I grew up being passionate about certain things at certain times, some were short-lived, some have stayed with me from kindergarten to now, some I cringe about, some I'm proud of, but if I die, and if someone were to write my Obituary, he will have a lot of material because 0f all the things I didn't have, I had passion.
So if you talk to me and rave about the one thing I hate but sound passionate about it, I will guarantee you I will listen. I'd probably be shouting "SHUT UP SHUT UP SHUT UP" in my mind, but you'd be able to keep a record that will last for as long as you hold the heat. And as long as you remain the person whose eyes light up, and whose heartbeat increase dangerously faster by the mention of that one thing you hold ever so dearly, you remain the person whose life mattered.

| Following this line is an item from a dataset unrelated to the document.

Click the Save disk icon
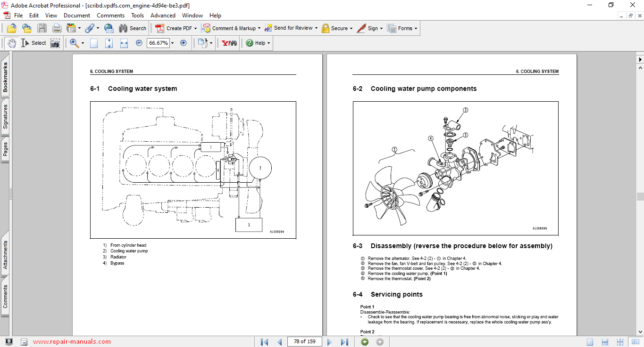 point(42,28)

It explains my addiction for Singing Contests. Everytime there's a soundbite of someone saying how they waited their whole life to be given the chance to do what they absolutely wanted to do, and how their world would fall apart if they come short, I relate too much that I could feel myself cry. I get the passion they dreamt their dreams with, and for that, I can identify. Plus, I love music. But still, I like America's Next Top Model for the same thing even if I absolutely have no inkling towards modelling. I love it because it says a lot about how this life is too short not to risk breaking your heart for that ultimate chance to make it complete.
I have a cousin who draw like she was born just to draw. Unfortunately, no matter how she tried to, her mom could only send her to an IT school. This is a girl who didn't have the choice to follow her heart even if the directions were blazing, but she keeps a drawing pad and would take out her pencils everytime she sees anything that was worthy of drawing. And she keeps her dreams alive just by keeping that pad, so even if she becomes an IT person and hate the world of it, she will forever keep that spark.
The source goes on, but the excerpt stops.